BRANO SELEZIONATO:
Il nostro lavoro sui pesticidi, che è in linea con la strategia dell’Unione europea sulle sostanze chimiche, messa a punto l’ottobre scorso a Bruxelles, ha portato a risultati importanti e perfino inquietanti. Per esempio sul Mancozeb, un antifungino molto diffuso per combattere l’oidio nei frutteti, ora agrofarmaco finalmente bandito anche grazie al nostro studio, e il glifosato, l’erbicida più usato al mondo, nonché sugli effetti moltiplicativi delle miscele di pesticidi, anche se somministrati a dosi considerate nei limiti di sicurezza per i consumatori.

Il primo passo nella lotta per ottenere un’agricoltura sostenibile è affrontare in modo risolutivo gli effetti cumulativi e combinati delle sostanze chimiche. L’obiettivo finale, ambizioso al limite dell’utopia, è inquinamento zero, ovvero la realizzazione di uno dei grandi traguardi del Green Deal europeo. Tutto ciò è sicuramente molto ambizioso e richiederà tanto tempo, ma bisogna cominciare.

Perché ciò accada cosa occorre fare?

All’Istituto Ramazzini abbiamo scelto di mettere a punto un modello sperimentale conforme alle linee guida internazionali e allo stesso tempo focalizzato su diversi parametri investigativi, non solo la cancerogenesi, come la neurotossicologia, l’interferenza con gli ormoni endogeni (interferenti endocrini), sia sessuali che metabolici, l’immunodepressione.

I risultati dei nostri studi possono costituire la base per l’attività regolatoria della Commissione europea, che in un recente resoconto ha dichiarato che «gli studi sul biomonitoraggio umano in Europa indicano un numero crescente di diverse sostanze chimiche pericolose nel sangue e nei tessuti del corpo umano, inclusi alcuni pesticidi e biocidi. In più, l’esposizione prenatale combinata a diverse sostanze chimiche ha portato a una riduzione della crescita fetale e a minori tassi di natalità». E ancora: «Diventa necessario accelerare il lavoro sulle metodologie per garantire la piena attuazione delle disposizioni esistenti». Un attestato di gravità che dovrebbe togliere il respiro e che invece viene letto ancora con troppa superficialità dai politici e nelle istituzioni.

MATERIALE FORNITO:
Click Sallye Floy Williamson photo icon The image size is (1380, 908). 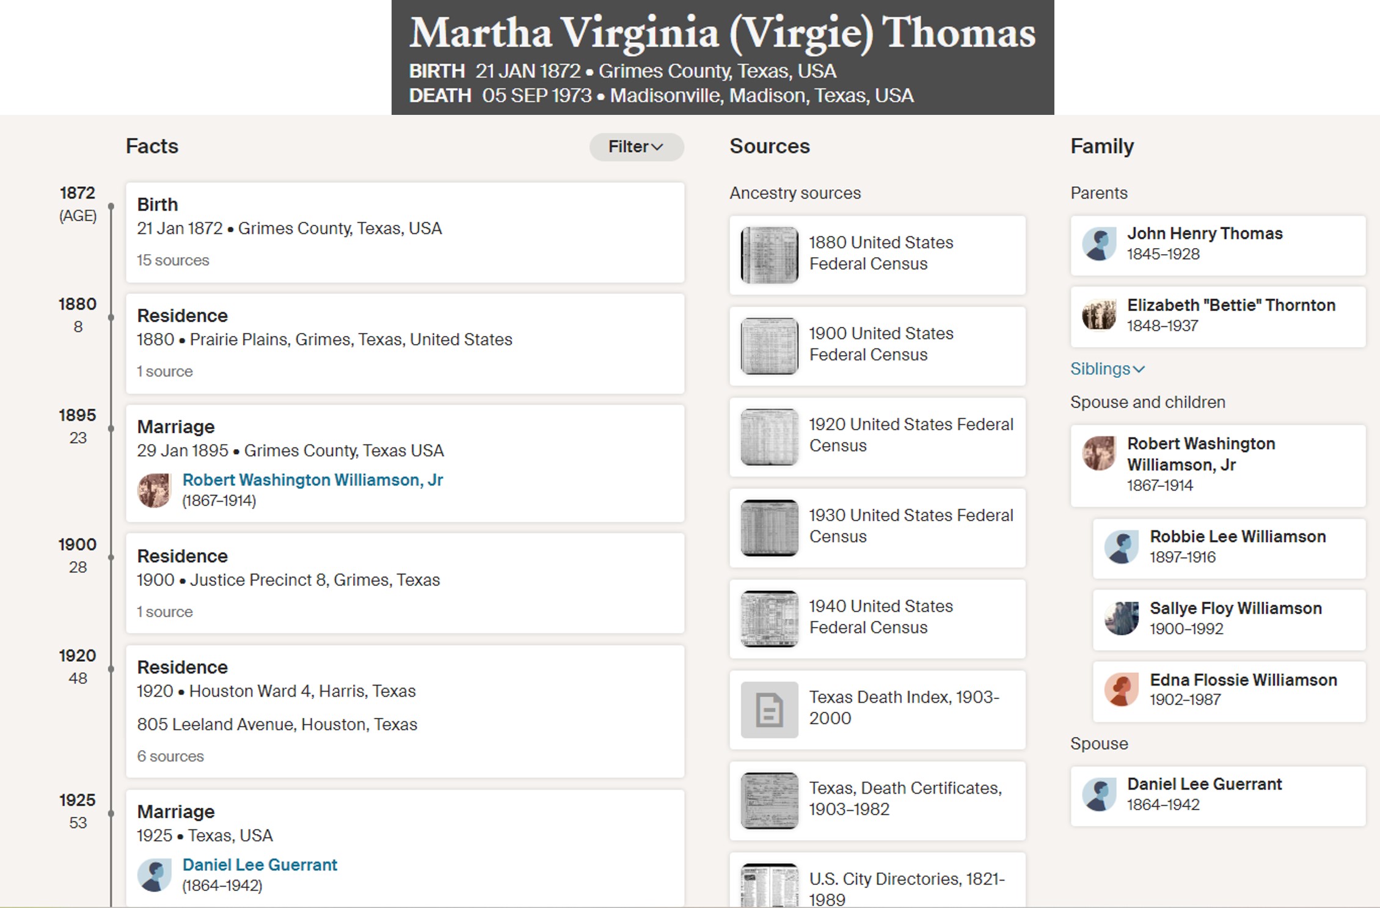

IL TUO OBIETTIVO: Indica quale obiettivo finale il brano sui pesticidi definisce "ambizioso al limite dell'utopia".

RISPOSTA: Inquinamento zero.